▶ [Source text]

# YouTube Party: Saturday Morning Cartoon Intros



## MadPlumber (Nov 20, 2007)

This idea is directly based from how I spent New Year's Eve with some friends last year.  We rattled off names of cartoons and kids' shows we watched back in the 80s and 90s and looked at the opening title sequences.  Sometimes, I'll be damned to have ever heard of some of the shows they found!  So, I thought I might like to see how this thread might evolve.  So, I'll start out with this show from my youth:

*COPS: Central Organization of Police Specialists*

[youtube]http://www.youtube.com/watch?v=3dmucx-c9ig[/youtube]

In retrospect, I think this show might have been visually and culturally inspired by RoboCop.  Also in retrospect, I can't believe I actually watched this show!  This video is just another typical example of a show intro that is better than the *whole show!!*  I mean, you got to admit, the animation is pretty good and I love that synthesizer theme!

_Edited to incorporate YouTube tags._


----------



## Magica (Nov 20, 2007)

Snagged from my YouTube fav's

David the Gnome: http://www.youtube.com/watch?v=LAphcvZaS8I
Bobby's World: http://www.youtube.com/watch?v=t6xqamEd8s0
Inspector Gadget: http://www.youtube.com/watch?v=mzLwLRCkXu4
Sharon Lois & Bram's Elephant Show: http://www.youtube.com/watch?v=xul7waCH590
Dinosaucers: http://www.youtube.com/watch?v=zjhJSD8RU4k
Hammerman (MC Hammer cartoon): http://www.youtube.com/watch?v=w8WYh8uz3pQ
Megaman: http://www.youtube.com/watch?v=akJygsSXcjw
Muppet Babies: http://www.youtube.com/watch?v=uaGFYFLvcdY

30 Minutes of 80's Cartoon Intros: http://www.youtube.com/watch?v=Bto7l3cKhvk
30 Minutes of 90's Cartoon Intros: http://www.youtube.com/watch?v=QmcKGcKW76M


----------



## webkilla (Nov 20, 2007)

gods... hammerman's intro sucked so hard - it didn't even rhyme well "who here's mc hammer, with his magic... shoes?"

but its all good

a few days ago i watch over 4 hours of intros on youtube...


----------



## MadPlumber (Nov 21, 2007)

Wow, that Mega Man one is pretty hardcore.  Thanks for sharing that one!

Okay, well here's five minutes of *Transformers* opening titles and closing credits.

[youtube]http://www.youtube.com/watch?v=Lf67hUPSMuw[/youtube]

I don't think I watched Transformers as a kid.  I don't understand why they even have lasers.  What's the point of shooting each other?  I like the theme song.

_Edited to incorporate YouTube tags._


----------



## MadPlumber (Nov 24, 2007)

Hmm, not much input on this one.

*[ALF Tales]*  Cartoon based on the sitcom.

▶ [Direction A] Rewrite the part of the cartoon intros thread that opens with the words containing "a few days ago" and closes with "sharing that one!", swapping "hardcore" for "intense".

▶ [Records for this task]
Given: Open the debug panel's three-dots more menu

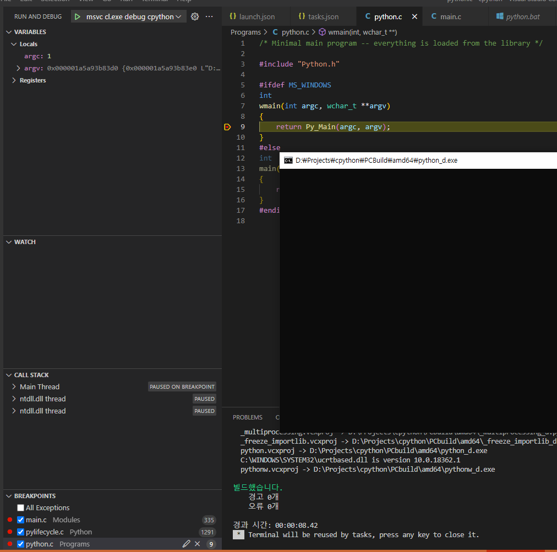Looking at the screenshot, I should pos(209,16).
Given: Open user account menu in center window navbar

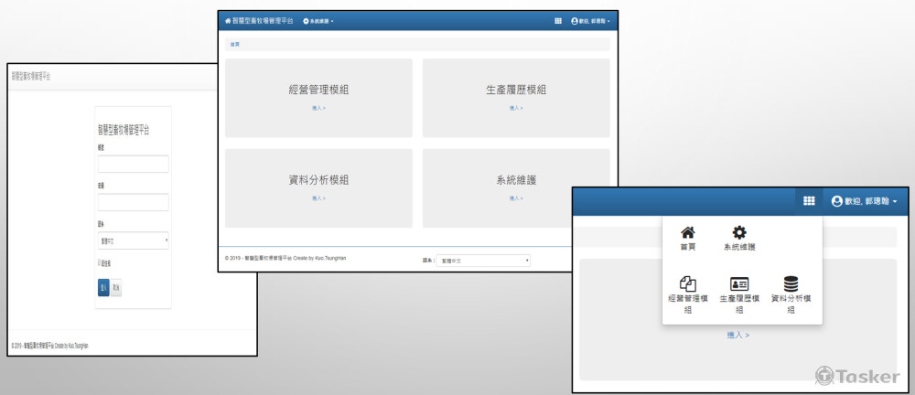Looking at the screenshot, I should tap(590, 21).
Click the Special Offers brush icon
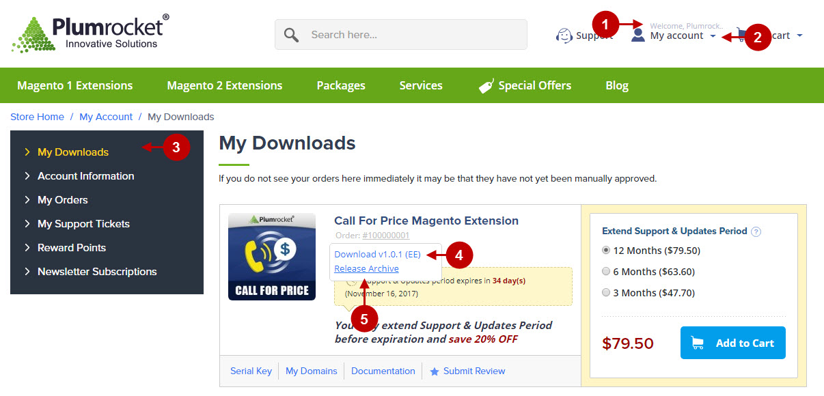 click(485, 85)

---

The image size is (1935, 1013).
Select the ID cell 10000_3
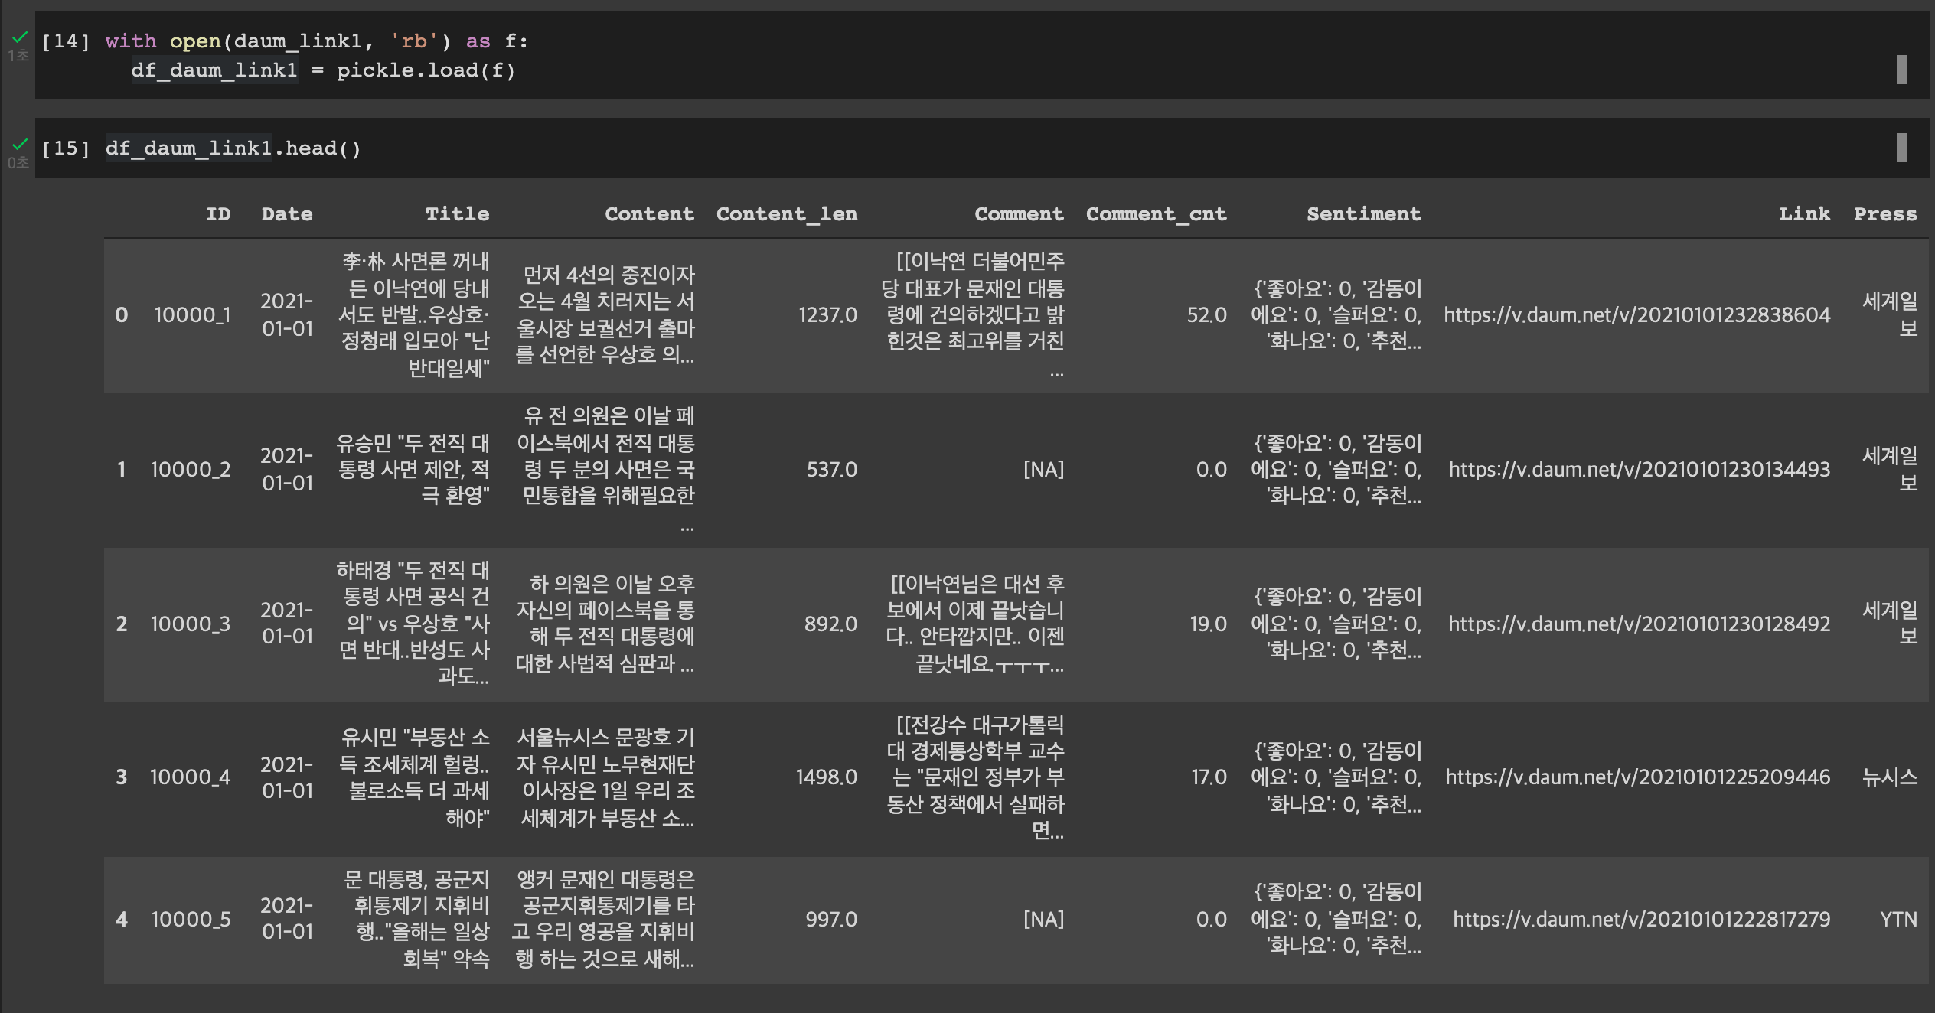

* * *

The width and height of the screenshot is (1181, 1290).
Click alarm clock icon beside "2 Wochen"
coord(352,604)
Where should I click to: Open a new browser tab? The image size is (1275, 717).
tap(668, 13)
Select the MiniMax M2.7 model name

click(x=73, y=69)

▶ [Direction B] Set out the rows from the line containing "The width and" through the line containing "click(x=73, y=69)" as a numbered list, skipping blank lines.

▶ [Task solution A]
a few days ago i watch over 4 hours of intros on youtube...


----------



## MadPlumber (Nov 21, 2007)

Wow, that Mega Man one is pretty intense.  Thanks for sharing that one!

▶ [Task solution B]
1. The width and height of the screenshot is (1181, 1290).
2. Click alarm clock icon beside "2 Wochen"
3. coord(352,604)
4. Where should I click to: Open a new browser tab? The image size is (1275, 717).
5. tap(668, 13)
6. Select the MiniMax M2.7 model name
7. click(x=73, y=69)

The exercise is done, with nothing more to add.